11 Şubat 2012 Cumartesi

Futbolun Adaleti

Bir maçta bu güzel gidişin duracağını biliyorduk. Bir maçta puan kaybedecektik. Bu güzel top oynayan takım bir maçta kötü performans sergileyecekti. Fakat o maçın Kasımpaşa maçı olduğunu hiç tahmin etmiyordum. Evet, güçlü bir takım, ligin ikincisi bir takım. Güçlü forvetleri, sağlam fizikli, top geçirmeyen defansları var.

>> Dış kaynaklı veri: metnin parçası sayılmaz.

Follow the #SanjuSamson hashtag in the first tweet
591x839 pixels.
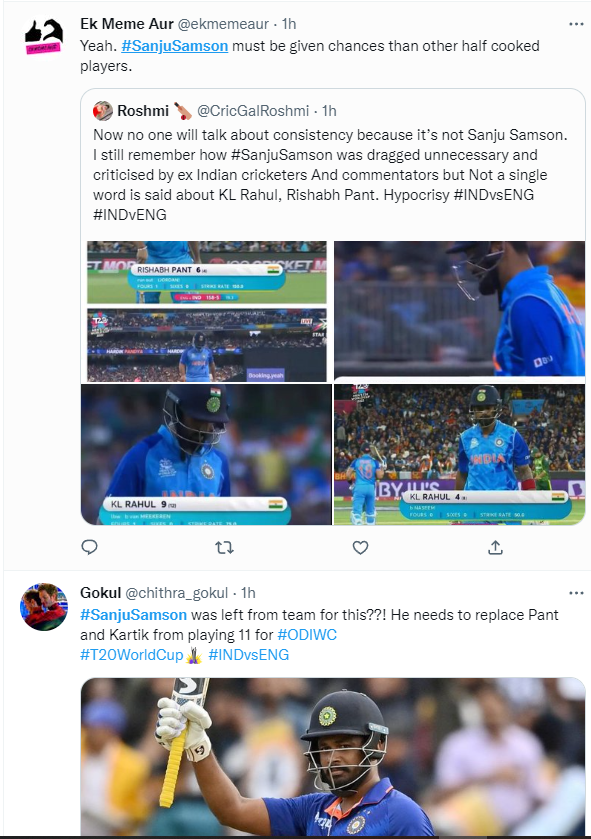[174, 46]
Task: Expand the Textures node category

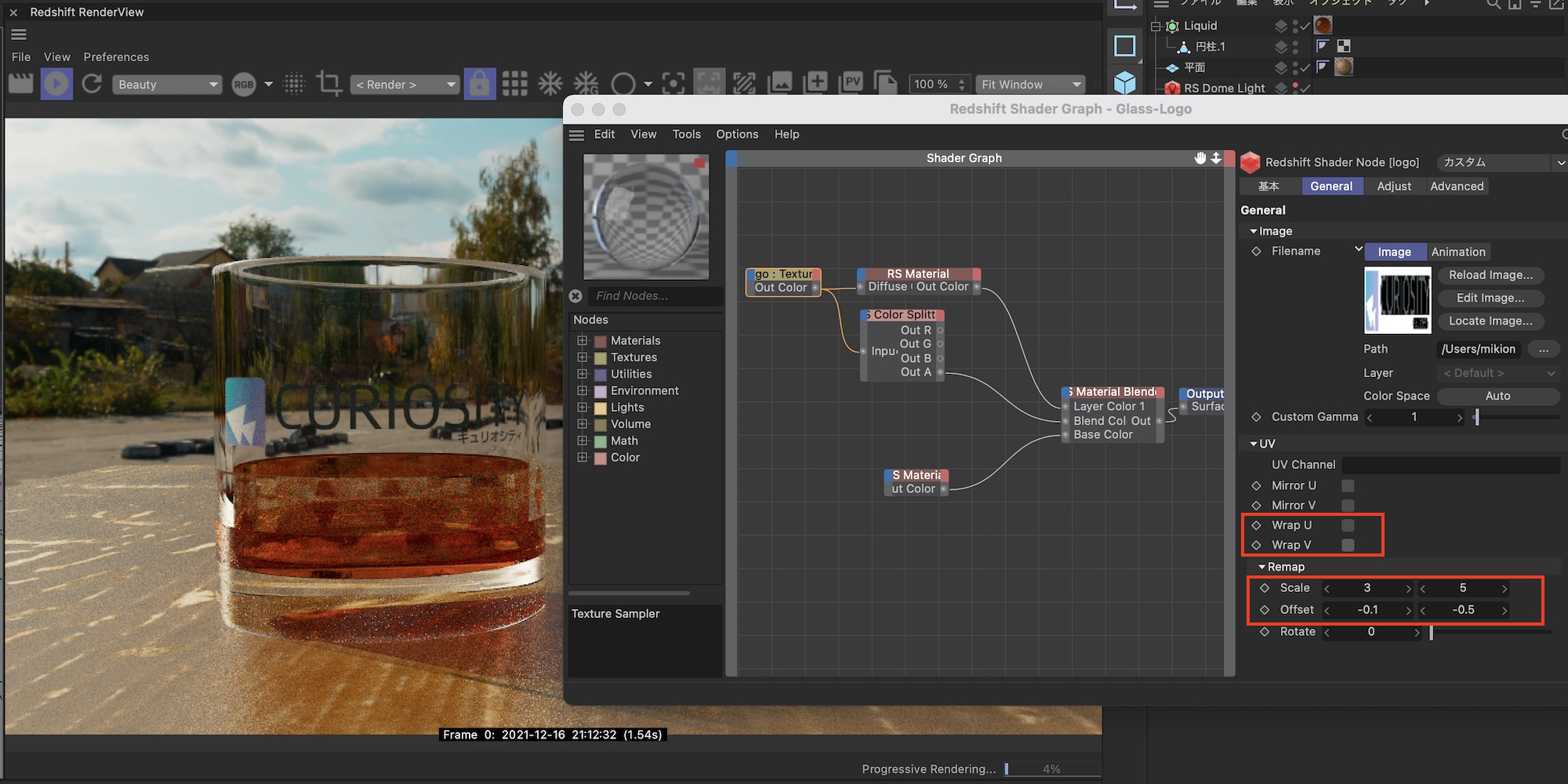Action: click(x=583, y=358)
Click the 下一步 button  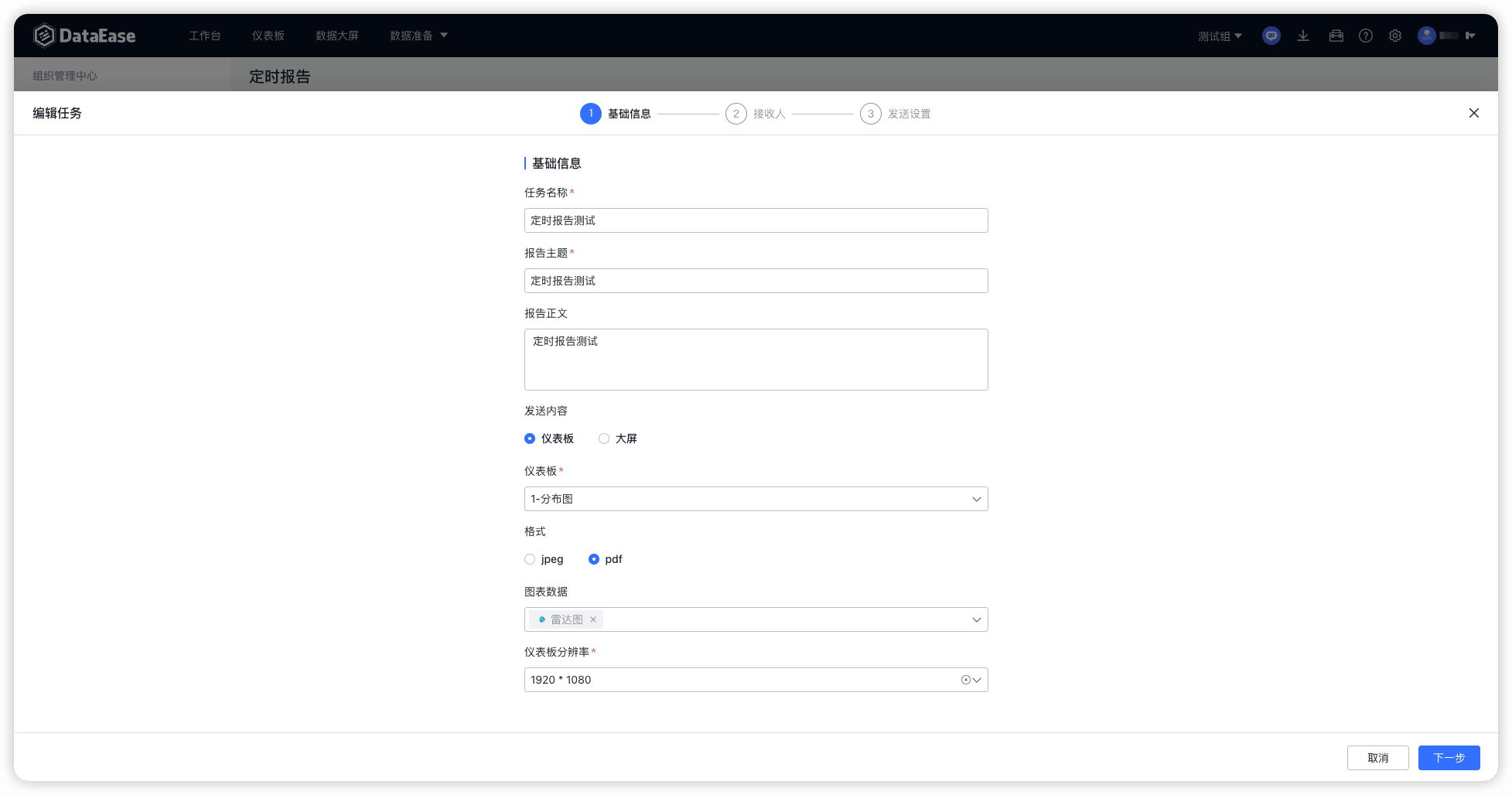(1449, 758)
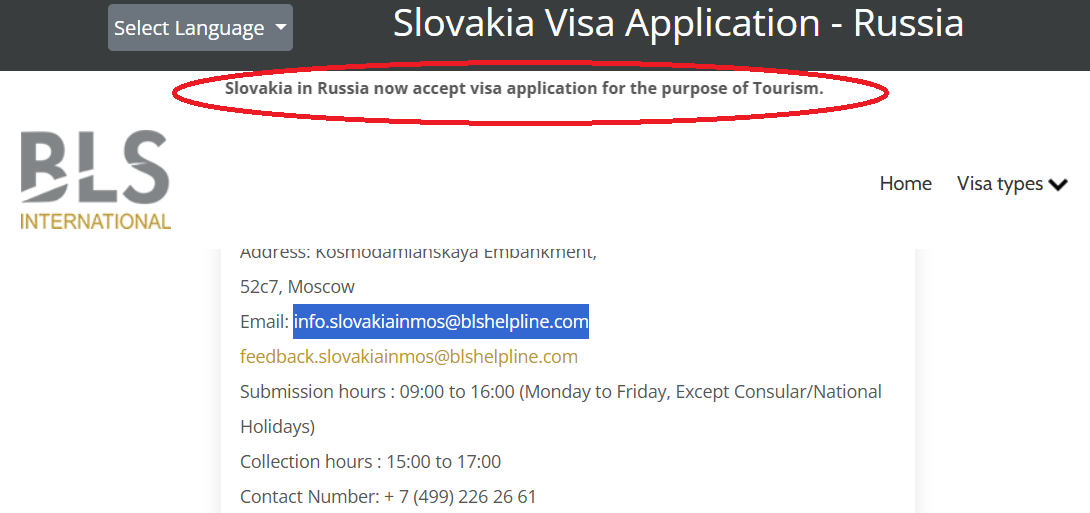Open the Visa types menu

coord(1000,184)
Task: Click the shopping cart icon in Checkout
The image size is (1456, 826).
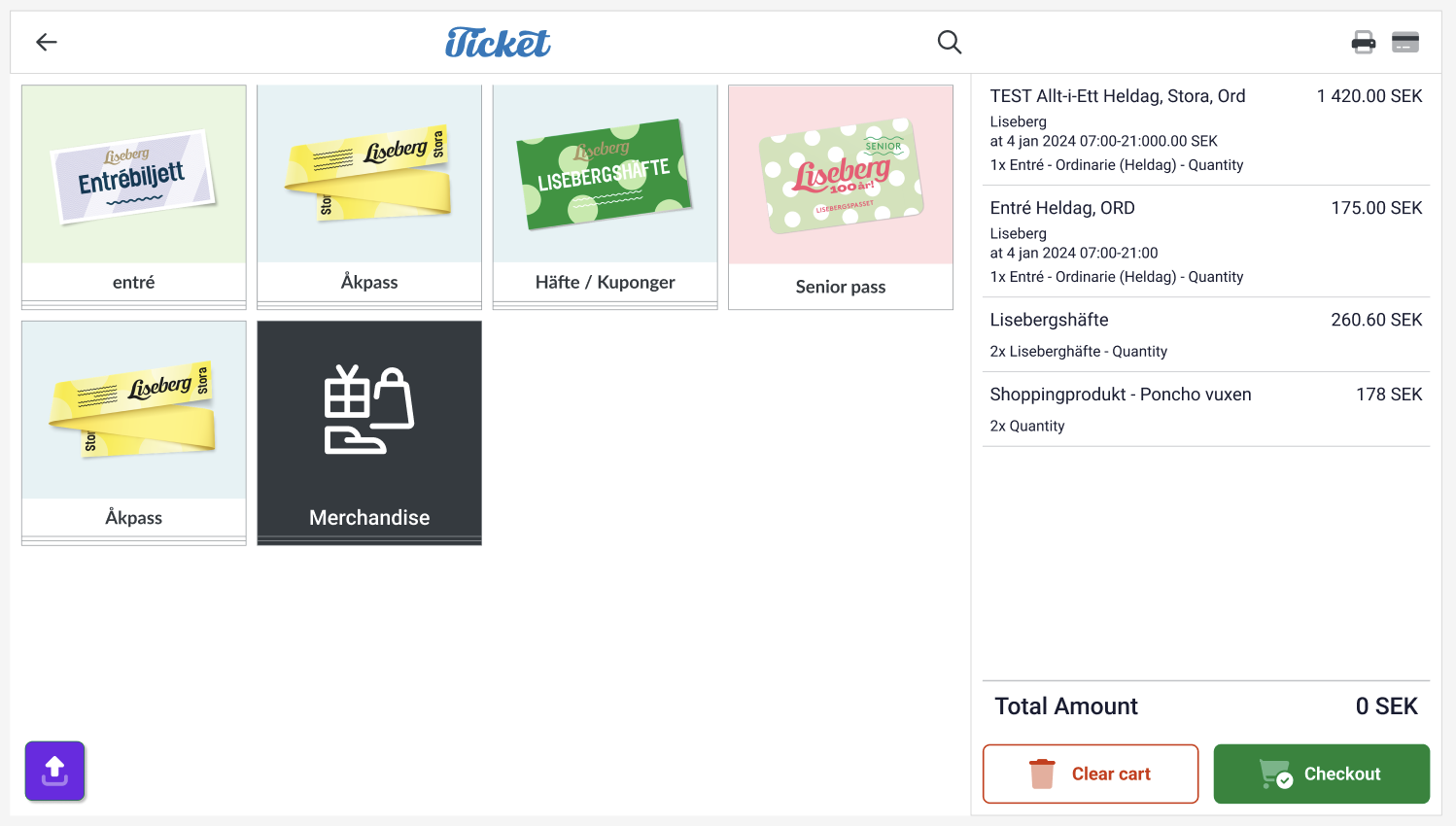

Fakat ne olursa olsun Kasımpaşayı evimizde yeneceğimizi, hem de farklı bir skorla yeneceğimize inanıyordum. Kim ne derse desin Karşıyaka'dan bahsediyoruz işte, sağımız solumuz belli olmuyor.. Yendiğimiz zaman ilk 2 hevesi olan herkes, iyice ilk 2'ye kitlenecekti. Fakat malesef bu dakikadan itibaren ilk 2 şansımız bitti. Garantilediğimiz play-off'u ise buradaki sonuç ne olursa olsun hala garantilemiş bir şekilde devam ettirdiğimizi düşünüyorum.
Taha'nın sahada hiç gözükmemesi, Şaban'ın topla buluşmaması, Fatih Şen'in hatalı topları derken 1-0'lık mağlubiyetle ayrıldık Alsancak Stadından. Yalnız bana göre bugünkü skorun en fazla suçlusu taraftardır. Ben bir takımın ilk defa bu kadar baskı altına alındığını gördüm. Resmen takım, tribündeki sesler yüzünden rahat top oynayamadı. Cihan sağdan koşuyor önü bomboş tüm tribün koooş diye bağırıyor. Tabi bir futbolcuyu düşündüğümüzde 10 bin kişinin farklı anlarda koş demesini anlayamaz. Ona bu ses kuru gürültü olarak gidiyor ve hemen önü boş olmasına rağmen istemsiz olarak koşuyu kesip sağına soluna bakıyor, boşta bir adam mı var diye bakıyor. Veya başka bir oyuncu kafasında oyunu kuruyor, bu planı tam uygularken binlerce kişi pası şuraya at, şut çek, koş diye bağırıyor, oyuncunun kafasındaki tüm oyunu siliyor. Evet bunlar profosyonel futbolcu etkilenmezler belki ama neden Çarşı grubuyla tezahürat yapmak varken, topçulara bu kadar sarıyoruz. Kapalı solda sette duran kişiler de en az sizin kadar bu takımı seviyor, sizden tecrübe olarakta fazlaları var, onlar böyle bağırmak, küfretmek yerine tezahüratlarla takıma destek çıkıyorlarsa siz buna neden uymuyorsunuz?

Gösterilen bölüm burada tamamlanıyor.